How to Set Automatic Updates on Android#

  1. Open the Google Play Store: Start by opening the Google Play Store app on your Android device.

  2. Access the Menu: Tap on the menu icon (three horizontal lines), then select “Settings”.

  3. Tap on Auto-update apps: Under the “General” section, find and tap on “Auto-update apps”.

  4. Select an Option: You can choose to auto-update apps at any time or only over Wi-Fi to avoid using data. This ensures that not only your apps but also the operating system receives updates as they are rolled out by app developers and Google.

By following these steps, you can ensure your apps on both iOS and Android devices are always up to date, keeping your device secure and enjoying the latest features and improvements.

Use Secure Networks#

Avoid logging into your social media accounts on public Wi-Fi networks.

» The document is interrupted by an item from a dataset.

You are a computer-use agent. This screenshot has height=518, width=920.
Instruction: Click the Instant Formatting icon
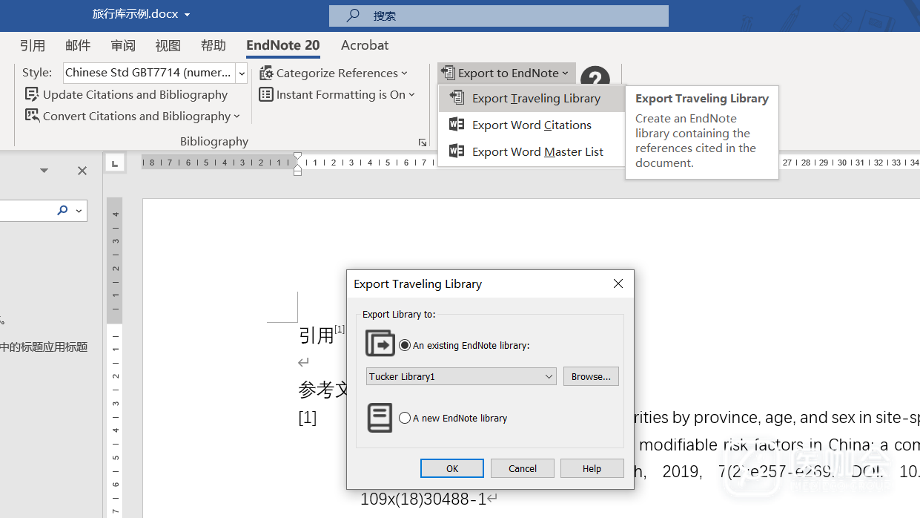click(x=266, y=94)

Understand the Risks of Public Wi-Fi#

  • Unencrypted Networks: Many public Wi-Fi networks do not encrypt the data being transmitted over them. This means that anyone else on the network could potentially intercept the data you send and receive, including your social media passwords and personal messages.

  • Man-in-the-Middle Attacks: Attackers can position themselves between you and the connection point. Instead of communicating directly with the hotspot, you’re sending your information to the attacker, who then relays it on to your intended destination—but not before they make a copy for themselves.

  • Malicious Hotspots: Some attackers set up Wi-Fi connections with legitimate-sounding names to trick users into connecting. Once connected, the attacker can attempt to infect your device with malware or monitor your internet activity.

Use VPNs for Enhanced Security#

  • Encryption: A VPN encrypts your internet traffic, which means that even if someone were able to intercept your data, they would not be able to easily read it. This encryption helps protect your personal information and login credentials.

  • Choosing a VPN: It’s important to choose a reputable VPN service. Look for VPNs that have a strong privacy policy, do not keep logs of your activity, and offer high-speed connections. Some well-regarded VPN providers include options that are paid as well as some limited free services.

Best Practices for Using Secure Networks#

  • Use Mobile Data When in Doubt: If a secure Wi-Fi network is not available and you must access sensitive accounts, consider using your mobile data instead. Mobile data connections are generally more secure than public Wi-Fi. You may need to change your cellular plan to use your phone as a hotspot.

  • Avoid Public Wi-Fi for Sensitive Transactions: Always avoid using public Wi-Fi for accessing email or conducting any sensitive transactions.

  • HTTPS: Ensure the websites you visit are using HTTPS, which indicates the data sent and received is encrypted. Many browsers have a lock icon to signify an encrypted connection.

Monitor Account Activity#

Regularly monitor your login history and account activity. Many social media platforms provide tools that let you see where and when your account has been accessed.

View your activity logs: Facebook | X | Instagram | TikTok | LinkedIn

You can also determine if your passwords, email, or personal data has been revealed in various data breaches. HaveIBeenPwned.com collects and analyzes hundreds of database dumps and posts containing information about billions of leaked accounts. You can also set up a notification service to be informed about future breaches.